As reviewed by Lewis (2007), it may be possible to sterilize an infection by using a simple approach:

“A disarmingly simple approach to sterilize an infection was first proposed by Bigger in 1944. The proposal is to kill bacterial cells with a high dose of an antibiotic, then allow the antibiotic concentration to decrease, which will enable persisters to resuscitate and start to grow. If a second dose of antibiotic is administered shortly after persisters start to grow, a complete sterilization might be achieved. This approach is successful in vitro, and a P. aeruginosa biofilm can essentially be sterilized with 2 consecutive applications of a fluoroquinolone (K. L., unpublished observations). Perhaps understandably, this approach has not been received with enthusiasm by specialists in clinical microbiology.”

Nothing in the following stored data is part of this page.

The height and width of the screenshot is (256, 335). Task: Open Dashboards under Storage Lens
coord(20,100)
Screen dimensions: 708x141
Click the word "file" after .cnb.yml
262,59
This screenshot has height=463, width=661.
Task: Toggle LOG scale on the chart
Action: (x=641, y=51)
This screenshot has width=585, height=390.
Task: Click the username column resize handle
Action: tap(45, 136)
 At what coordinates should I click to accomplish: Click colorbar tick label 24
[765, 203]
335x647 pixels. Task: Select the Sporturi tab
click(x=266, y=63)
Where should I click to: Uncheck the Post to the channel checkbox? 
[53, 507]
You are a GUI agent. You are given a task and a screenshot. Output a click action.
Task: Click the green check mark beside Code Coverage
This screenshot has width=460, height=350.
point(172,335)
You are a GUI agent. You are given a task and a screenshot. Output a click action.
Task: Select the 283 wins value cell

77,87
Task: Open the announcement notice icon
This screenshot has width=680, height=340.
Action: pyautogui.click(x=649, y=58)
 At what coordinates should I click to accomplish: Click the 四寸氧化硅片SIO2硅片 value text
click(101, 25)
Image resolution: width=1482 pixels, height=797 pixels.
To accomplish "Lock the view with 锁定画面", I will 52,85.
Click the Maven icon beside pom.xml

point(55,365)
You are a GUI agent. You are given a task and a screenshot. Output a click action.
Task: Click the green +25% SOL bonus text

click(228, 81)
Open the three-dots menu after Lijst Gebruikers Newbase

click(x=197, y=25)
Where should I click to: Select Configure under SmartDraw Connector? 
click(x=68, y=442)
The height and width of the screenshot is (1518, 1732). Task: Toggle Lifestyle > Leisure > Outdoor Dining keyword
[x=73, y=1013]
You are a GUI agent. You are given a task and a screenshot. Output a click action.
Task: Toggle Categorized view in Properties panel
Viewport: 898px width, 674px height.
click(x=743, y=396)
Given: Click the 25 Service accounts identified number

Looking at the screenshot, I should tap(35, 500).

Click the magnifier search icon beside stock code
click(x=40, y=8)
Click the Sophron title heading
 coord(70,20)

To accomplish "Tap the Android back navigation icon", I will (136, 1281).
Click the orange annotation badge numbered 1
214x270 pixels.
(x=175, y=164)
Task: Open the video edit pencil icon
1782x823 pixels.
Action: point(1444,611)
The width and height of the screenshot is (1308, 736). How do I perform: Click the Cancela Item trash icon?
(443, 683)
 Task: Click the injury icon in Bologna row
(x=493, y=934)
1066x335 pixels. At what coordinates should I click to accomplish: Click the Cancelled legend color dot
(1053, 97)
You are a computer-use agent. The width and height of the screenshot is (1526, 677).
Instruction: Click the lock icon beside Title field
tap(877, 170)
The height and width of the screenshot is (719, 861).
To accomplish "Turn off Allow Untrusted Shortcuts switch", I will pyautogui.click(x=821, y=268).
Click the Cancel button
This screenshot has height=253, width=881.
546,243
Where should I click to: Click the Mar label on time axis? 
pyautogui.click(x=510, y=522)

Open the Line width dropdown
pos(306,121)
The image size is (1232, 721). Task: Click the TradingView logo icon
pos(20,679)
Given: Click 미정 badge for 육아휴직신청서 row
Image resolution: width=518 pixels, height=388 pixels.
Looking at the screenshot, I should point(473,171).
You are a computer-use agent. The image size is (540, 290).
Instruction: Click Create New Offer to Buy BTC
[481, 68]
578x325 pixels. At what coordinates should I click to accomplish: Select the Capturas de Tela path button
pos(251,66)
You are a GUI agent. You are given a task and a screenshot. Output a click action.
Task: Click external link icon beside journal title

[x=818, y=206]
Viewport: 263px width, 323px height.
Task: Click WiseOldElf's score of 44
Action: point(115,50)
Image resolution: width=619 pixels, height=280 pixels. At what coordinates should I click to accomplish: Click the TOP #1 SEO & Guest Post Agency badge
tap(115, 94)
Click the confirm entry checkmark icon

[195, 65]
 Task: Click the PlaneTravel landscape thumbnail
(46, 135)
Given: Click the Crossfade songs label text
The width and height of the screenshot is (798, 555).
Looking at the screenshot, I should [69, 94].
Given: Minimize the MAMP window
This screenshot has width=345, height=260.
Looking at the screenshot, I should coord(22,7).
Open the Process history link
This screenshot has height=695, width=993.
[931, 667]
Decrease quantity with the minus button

Is this not the same ‘approach’ we follow during the treatment of bacterial infections with antibiotics? After the first dose of the antibiotic, the concentration of the antibiotic decreases depending on its half-life and is followed by the next dose. In clinical infections, most antibiotics are administered as multiple doses for several days. If a P. aeruginosa biofilm can essentially be sterilized with 2 consecutive applications of a fluoroquinolone or if a second dose of antibiotic can kill all persisters and achieve complete sterilization, what is the clinical significance of persisters?

Next- Is it possible to treat persister infections serendipitously?

Lewis, K. (2007). Persister cells, dormancy and infectious diseases. Nat Rev Microbiol. 5(1): 48-56.

Can treatments with bacteriostatic drugs produce persisters?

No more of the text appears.